A clear focus on where the burden of proof lies as to the factual issue in question is crucial to summary judgment procedures. Depending on which party bears that burden, the party seeking summary judgment does not necessarily need to submit any evidence of its own. When the opposing party would have the burden of proof on a dispositive issue at trial, the moving party need not produce evidence which negates the opponent's claim. See e.g., Lujan v. National Wildlife Fed'n, 497 U.S. 871, 885 (1990). Rather, the moving party need only point to matters which demonstrate the absence of a genuine material factual issue. See Celotex, 477 U.S. at 323-24 ("[W]here the nonmoving party will bear the burden of proof at trial on a dispositive issue, a summary judgment motion may properly be made in reliance solely on the pleadings, depositions, answers to interrogatories, and admissions on file.'"). Indeed, summary judgment should be entered, after adequate time for discovery and upon motion, against a party who fails to make a showing sufficient to establish the existence of an element essential to that party's case, and on which that party will bear the burden of proof at trial. See id. at 322. In such a circumstance, summary judgment must be granted, "so long as whatever is before the district court demonstrates that the standard for entry of summary judgment... is satisfied." Id. at 323.

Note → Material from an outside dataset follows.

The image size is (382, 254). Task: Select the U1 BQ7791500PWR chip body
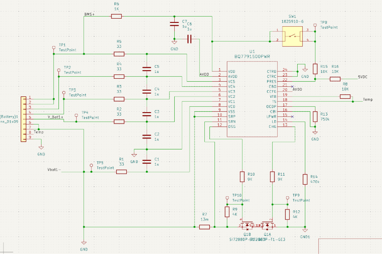(252, 102)
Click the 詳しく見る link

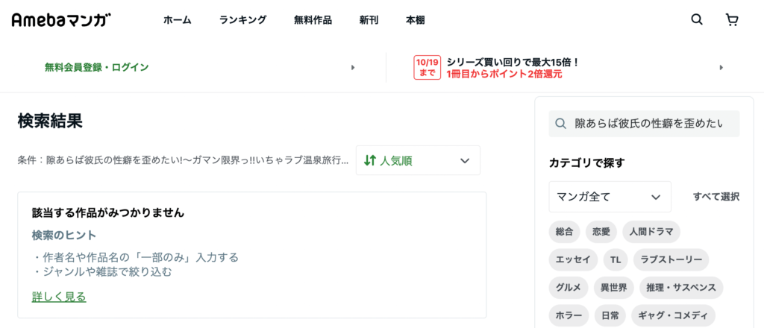pyautogui.click(x=59, y=297)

To defeat summary judgment the opposing party must establish a genuine dispute as to a material issue of fact. This entails two requirements. First, the dispute must be over a fact(s) that is material, i.e., one that makes a difference in the outcome of the case. Anderson, 477 U.S. at 248 ("Only disputes over facts that might affect the outcome of the suit under the governing law will properly preclude the entry of summary judgment."). Whether a factual dispute is material is determined by the substantive law applicable for the claim in question. Id. If the opposing party is unable to produce evidence sufficient to establish a required element of its claim that party fails in opposing summary judgment. "[A] complete failure of proof concerning an essential element of the nonmoving party's case necessarily renders all other facts immaterial." Celotex, 477 U.S. at 322.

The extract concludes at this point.